-- Start of Excerpted text --

Elders who wanted to remain with the NAE argued the groups had a historical bond and that in a culture increasingly hostile to Christianity, churches across denominations needed to work together on issues of common cause. The vote to leave was about 60 percent to 40 percent.

The NAE represents 39 denominations, from Free Methodist USA to the Foursquare Church, as well as nonprofits, schools, and individual congregations. It was founded in 1942 as a response to the mainline National Council of Churches and the fundamentalist Presbyterian Carl McIntire’s American Council of Christian Churches. In representing evangelicals in various spheres, it issues statements on political issues, files Supreme Court briefs on church-related cases, and generally connects evangelical groups to work together.

The head of the NAE since 2020, Walter Kim, is a member of the PCA and a teacher-in-residence at Trinity Presbyterian Church in Charlottesville, Virginia. (He is also on CT’s board.)

“It is a little awkward,” said David Coffin, a PCA pastor who supported the measure to leave, about Kim leading the NAE. An NAE spokesperson said the group does not comment on denominational decisions.

Roy Taylor, the former and longtime stated clerk of the PCA, was strongly in favor of remaining with the NAE, where he has served as chairman of the board. He filed a protest against the vote, which he had never done before. In the PCA, filing a protest is like a Supreme Court justice dissenting from a majority opinion, explaining why a decision was wrong.

The PCA’s ties to the NAE have been controversial since its founding. The denomination’s mission arm joined the NAE in 1973, and the full denomination joined in 1986. In 1974, at the PCA’s second general assembly of its existence, a number of overtures (essentially legislation) demanded that the new denomination avoid affiliation with any ecumenical organizations. One overture called for a termination of the PCA mission’s agency’s relationship with the NAE, which the fledgling denomination rejected.

-- End of Excerpted text --
-- Start of Extracted material --

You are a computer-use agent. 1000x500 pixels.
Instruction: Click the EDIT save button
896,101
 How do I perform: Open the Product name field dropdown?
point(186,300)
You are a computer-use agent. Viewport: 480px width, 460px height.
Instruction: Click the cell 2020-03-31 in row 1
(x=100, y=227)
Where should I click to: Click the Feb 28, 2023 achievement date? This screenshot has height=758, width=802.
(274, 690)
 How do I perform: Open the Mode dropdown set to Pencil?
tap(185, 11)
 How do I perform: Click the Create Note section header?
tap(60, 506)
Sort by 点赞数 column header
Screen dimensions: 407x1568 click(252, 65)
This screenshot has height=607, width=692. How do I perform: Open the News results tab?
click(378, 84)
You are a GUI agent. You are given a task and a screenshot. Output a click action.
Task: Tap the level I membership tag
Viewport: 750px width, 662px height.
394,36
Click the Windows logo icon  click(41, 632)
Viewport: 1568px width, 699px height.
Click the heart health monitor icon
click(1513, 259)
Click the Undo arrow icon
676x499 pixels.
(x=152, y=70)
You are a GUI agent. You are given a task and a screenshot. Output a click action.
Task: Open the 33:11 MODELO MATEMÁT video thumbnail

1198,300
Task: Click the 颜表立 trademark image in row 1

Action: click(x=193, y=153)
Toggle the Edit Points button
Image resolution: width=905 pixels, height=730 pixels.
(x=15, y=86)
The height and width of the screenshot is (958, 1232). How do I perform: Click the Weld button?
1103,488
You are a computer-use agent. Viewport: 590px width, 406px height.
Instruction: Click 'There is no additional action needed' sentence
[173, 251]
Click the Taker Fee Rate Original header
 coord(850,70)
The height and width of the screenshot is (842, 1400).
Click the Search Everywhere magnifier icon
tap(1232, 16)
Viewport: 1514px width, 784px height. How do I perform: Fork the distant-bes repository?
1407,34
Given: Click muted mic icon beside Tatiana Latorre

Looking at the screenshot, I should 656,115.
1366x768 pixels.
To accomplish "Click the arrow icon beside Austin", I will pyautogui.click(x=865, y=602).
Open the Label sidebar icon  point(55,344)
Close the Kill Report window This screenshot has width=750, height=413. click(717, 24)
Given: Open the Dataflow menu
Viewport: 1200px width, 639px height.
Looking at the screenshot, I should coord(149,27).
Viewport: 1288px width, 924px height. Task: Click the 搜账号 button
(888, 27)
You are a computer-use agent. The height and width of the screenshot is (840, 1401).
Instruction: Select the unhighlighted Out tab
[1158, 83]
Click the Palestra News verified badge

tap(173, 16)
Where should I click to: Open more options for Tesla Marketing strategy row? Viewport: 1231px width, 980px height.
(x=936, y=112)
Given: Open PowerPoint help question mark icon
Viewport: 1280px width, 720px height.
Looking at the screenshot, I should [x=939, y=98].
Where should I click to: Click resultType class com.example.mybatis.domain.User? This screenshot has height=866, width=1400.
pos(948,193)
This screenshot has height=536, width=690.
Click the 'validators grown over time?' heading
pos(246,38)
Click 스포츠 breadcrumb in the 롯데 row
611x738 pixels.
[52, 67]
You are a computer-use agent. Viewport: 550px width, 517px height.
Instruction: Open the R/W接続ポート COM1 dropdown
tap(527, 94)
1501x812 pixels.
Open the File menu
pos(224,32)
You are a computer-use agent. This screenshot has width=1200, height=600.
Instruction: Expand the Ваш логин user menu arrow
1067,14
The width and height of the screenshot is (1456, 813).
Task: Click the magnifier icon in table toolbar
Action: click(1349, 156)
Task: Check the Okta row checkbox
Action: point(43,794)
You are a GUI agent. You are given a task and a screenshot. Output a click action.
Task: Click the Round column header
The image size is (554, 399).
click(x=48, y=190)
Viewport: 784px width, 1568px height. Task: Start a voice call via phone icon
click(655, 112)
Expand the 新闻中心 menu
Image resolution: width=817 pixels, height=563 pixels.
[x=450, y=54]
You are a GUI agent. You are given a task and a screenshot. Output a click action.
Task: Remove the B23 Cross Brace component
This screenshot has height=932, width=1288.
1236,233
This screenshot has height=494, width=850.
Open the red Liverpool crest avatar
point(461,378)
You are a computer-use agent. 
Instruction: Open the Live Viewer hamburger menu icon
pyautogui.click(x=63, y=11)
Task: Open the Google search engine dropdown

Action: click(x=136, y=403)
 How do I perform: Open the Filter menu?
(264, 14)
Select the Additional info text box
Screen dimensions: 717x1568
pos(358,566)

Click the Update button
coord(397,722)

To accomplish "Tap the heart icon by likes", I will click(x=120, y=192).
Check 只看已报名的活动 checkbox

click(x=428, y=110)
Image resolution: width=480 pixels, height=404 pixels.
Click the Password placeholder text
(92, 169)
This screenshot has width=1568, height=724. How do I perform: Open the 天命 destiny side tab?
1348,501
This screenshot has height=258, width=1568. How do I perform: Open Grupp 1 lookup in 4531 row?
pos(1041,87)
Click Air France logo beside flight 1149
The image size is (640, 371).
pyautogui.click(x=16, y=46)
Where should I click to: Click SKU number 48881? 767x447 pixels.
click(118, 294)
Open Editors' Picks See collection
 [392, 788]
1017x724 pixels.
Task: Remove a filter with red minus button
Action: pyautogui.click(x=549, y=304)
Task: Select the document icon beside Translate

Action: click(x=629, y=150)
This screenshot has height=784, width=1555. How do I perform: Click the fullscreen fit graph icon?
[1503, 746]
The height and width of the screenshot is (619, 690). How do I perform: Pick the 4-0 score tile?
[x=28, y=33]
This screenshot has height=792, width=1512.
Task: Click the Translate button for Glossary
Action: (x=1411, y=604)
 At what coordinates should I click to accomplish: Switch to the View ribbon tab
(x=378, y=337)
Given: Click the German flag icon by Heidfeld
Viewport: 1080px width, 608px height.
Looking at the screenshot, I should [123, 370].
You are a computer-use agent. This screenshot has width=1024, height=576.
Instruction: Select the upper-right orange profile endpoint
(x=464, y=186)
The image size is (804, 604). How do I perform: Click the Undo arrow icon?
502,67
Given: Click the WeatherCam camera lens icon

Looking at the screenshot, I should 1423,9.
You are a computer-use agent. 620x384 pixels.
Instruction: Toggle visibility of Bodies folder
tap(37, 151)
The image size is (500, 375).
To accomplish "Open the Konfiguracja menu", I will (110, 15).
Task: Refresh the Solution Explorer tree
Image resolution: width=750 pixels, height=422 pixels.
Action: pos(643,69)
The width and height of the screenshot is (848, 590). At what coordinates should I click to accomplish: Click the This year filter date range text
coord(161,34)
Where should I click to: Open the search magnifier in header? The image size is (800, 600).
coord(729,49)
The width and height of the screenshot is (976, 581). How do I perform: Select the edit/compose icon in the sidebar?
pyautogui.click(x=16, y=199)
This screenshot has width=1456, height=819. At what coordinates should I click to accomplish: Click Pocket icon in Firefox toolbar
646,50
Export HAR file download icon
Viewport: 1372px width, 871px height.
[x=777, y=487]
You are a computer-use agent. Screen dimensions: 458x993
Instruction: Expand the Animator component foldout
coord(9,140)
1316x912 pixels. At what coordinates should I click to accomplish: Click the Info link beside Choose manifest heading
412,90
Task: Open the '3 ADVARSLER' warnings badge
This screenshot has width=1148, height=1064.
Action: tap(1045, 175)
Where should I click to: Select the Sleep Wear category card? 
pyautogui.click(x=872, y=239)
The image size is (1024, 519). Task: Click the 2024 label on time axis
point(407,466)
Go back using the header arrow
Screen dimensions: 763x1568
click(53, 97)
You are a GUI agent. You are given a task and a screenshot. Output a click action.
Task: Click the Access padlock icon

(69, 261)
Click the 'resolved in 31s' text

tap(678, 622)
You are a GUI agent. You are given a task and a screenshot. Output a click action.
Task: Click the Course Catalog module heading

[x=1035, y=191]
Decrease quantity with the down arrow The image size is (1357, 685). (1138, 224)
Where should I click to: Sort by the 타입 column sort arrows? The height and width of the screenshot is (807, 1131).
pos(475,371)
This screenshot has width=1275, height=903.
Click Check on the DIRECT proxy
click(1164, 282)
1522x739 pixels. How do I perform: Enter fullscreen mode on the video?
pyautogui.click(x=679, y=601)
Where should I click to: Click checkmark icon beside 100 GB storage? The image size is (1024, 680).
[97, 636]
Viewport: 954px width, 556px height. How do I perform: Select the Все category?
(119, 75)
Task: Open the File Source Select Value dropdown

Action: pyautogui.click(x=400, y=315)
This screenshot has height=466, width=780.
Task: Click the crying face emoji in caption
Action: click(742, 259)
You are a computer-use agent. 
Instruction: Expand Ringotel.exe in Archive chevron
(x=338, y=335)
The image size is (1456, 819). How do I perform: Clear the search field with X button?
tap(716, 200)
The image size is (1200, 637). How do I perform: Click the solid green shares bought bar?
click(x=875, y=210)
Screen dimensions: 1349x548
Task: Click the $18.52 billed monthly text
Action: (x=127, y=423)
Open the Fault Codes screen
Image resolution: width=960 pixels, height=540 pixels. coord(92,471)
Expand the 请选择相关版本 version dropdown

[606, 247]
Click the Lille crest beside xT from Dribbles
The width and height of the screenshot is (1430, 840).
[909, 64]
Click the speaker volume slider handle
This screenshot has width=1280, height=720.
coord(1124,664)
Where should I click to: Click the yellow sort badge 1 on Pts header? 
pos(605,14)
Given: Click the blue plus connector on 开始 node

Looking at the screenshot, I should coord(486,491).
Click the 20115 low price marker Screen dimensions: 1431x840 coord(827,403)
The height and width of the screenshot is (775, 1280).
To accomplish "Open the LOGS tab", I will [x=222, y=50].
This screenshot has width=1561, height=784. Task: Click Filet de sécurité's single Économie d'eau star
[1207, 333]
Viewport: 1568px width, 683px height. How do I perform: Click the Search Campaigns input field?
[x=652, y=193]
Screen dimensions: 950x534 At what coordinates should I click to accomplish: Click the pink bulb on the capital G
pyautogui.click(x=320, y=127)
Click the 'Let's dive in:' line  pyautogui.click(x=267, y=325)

-- End of Extracted material --

Rewrite the text on the PCA and the NAE starting with "Roy Taylor, the" and going on through "decision was wrong.", changing "chairman of the board" to "board chair". The records above are separate material and unrelated to the text on the PCA and the NAE.

Roy Taylor, the former and longtime stated clerk of the PCA, was strongly in favor of remaining with the NAE, where he has served as board chair. He filed a protest against the vote, which he had never done before. In the PCA, filing a protest is like a Supreme Court justice dissenting from a majority opinion, explaining why a decision was wrong.